8th of July was a great day for SkyBiometry not only because it was sunny summer day, but also because we have released a new version of algorithm.
Based on deep neural networks, the new algorithm provides 5 times higher accuracy in identifying full frontal faces and 10 to 15 times higher accuracy for unconstrained facial recognition.
“With this new version our development team focused on face recognition in real-world, unconstrained environments”, said Dr. Justas Kranauskas, project lead for SkyBiometry. “We achieved a ten-fold accuracy improvement on faces captured in lower resolution, with complex illumination, expressions and head rotations. This enabled us to offer a new face verification component which greatly simplifies user authentication by face, especially in mobile applications, while also enabling the face recognition algorithm to be used for complex 1:N identification”, Dr. Kranauskas added.

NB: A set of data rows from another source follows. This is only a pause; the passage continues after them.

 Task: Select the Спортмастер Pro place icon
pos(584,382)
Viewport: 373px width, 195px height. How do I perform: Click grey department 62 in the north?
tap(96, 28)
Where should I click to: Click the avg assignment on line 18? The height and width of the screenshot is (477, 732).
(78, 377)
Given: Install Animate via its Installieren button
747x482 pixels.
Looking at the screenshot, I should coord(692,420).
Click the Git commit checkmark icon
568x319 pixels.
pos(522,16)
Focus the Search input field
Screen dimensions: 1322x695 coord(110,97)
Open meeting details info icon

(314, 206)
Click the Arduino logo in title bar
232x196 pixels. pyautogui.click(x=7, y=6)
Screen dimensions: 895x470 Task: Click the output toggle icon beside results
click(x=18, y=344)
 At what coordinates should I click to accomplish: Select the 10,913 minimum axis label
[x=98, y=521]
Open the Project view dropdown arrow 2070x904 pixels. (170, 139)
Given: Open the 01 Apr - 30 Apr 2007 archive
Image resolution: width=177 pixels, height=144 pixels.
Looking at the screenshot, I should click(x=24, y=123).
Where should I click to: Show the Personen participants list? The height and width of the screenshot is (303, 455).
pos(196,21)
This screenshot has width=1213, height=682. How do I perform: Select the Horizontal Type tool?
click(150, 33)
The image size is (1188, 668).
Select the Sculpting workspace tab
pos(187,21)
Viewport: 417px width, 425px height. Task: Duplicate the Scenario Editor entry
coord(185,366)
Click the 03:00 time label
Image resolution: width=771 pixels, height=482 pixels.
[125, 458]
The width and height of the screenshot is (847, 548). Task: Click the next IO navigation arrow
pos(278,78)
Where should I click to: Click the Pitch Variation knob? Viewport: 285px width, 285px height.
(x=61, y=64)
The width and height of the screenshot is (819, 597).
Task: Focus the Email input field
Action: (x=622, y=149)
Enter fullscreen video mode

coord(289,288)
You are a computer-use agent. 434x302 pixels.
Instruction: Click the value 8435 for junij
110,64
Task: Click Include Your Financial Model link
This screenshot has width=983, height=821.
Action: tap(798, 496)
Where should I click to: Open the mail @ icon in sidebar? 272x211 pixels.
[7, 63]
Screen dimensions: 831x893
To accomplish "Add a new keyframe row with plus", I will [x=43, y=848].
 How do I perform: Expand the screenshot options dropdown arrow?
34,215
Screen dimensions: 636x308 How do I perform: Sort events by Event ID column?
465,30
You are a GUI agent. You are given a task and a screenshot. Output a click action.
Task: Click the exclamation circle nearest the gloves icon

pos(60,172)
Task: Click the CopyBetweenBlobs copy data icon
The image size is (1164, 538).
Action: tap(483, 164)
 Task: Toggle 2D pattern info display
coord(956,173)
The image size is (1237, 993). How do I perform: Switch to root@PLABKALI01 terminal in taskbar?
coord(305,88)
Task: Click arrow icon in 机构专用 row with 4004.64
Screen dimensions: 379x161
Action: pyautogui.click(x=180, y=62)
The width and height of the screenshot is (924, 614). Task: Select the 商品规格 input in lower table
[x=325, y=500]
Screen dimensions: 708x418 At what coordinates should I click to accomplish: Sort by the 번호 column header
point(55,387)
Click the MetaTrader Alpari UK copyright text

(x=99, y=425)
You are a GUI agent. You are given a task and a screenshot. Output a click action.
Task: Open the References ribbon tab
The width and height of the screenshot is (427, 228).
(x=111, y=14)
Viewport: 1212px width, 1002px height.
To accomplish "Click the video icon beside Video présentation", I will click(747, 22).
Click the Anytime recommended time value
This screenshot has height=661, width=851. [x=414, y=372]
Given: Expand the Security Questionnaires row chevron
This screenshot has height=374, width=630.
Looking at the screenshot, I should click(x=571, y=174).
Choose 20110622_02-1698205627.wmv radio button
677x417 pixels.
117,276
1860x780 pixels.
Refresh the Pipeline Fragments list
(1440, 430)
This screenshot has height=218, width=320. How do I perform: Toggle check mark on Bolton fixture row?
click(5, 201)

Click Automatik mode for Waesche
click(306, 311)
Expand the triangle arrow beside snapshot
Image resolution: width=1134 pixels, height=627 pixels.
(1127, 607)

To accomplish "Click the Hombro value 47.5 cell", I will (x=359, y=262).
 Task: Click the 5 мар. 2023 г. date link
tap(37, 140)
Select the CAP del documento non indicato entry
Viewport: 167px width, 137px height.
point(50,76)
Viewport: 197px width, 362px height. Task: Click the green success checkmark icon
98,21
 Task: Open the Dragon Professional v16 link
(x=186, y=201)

Improvements to the face recognition algorithm have resulted in much higher accuracy in facial identification compared to the previous version, based on False Rejection Rate (FRR) at the same False Acceptance Rate (FAR) value. This not only improves the user experience by resulting in fewer errors, it makes the product significantly easier to use and apply to a much broader range of face recognition applications, such as conducting automated facial image searches in large databases without the need for manual review.
Faster face detection and more accurate estimation of facial attributes, including gender, smile, closed eyes, open mouth, glasses and dark glasses are also included. What is more, number and position of facial points are changed (watch the picture below). The new facial landmarks detection and tracking capabilities are more robust in a wider range of facial poses.